[[ Data excerpts, beginning ]]
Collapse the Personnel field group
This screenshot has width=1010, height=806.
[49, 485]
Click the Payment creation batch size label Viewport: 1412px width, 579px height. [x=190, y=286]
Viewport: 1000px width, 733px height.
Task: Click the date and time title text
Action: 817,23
[[ Data excerpts, end ]]
--- Exercise goal ---
All of the entries should be output exactly as they appear above.

--- Solution to this problem ---
Collapse the Personnel field group
This screenshot has width=1010, height=806.
[49, 485]
Click the Payment creation batch size label Viewport: 1412px width, 579px height. [x=190, y=286]
Viewport: 1000px width, 733px height.
Task: Click the date and time title text
Action: 817,23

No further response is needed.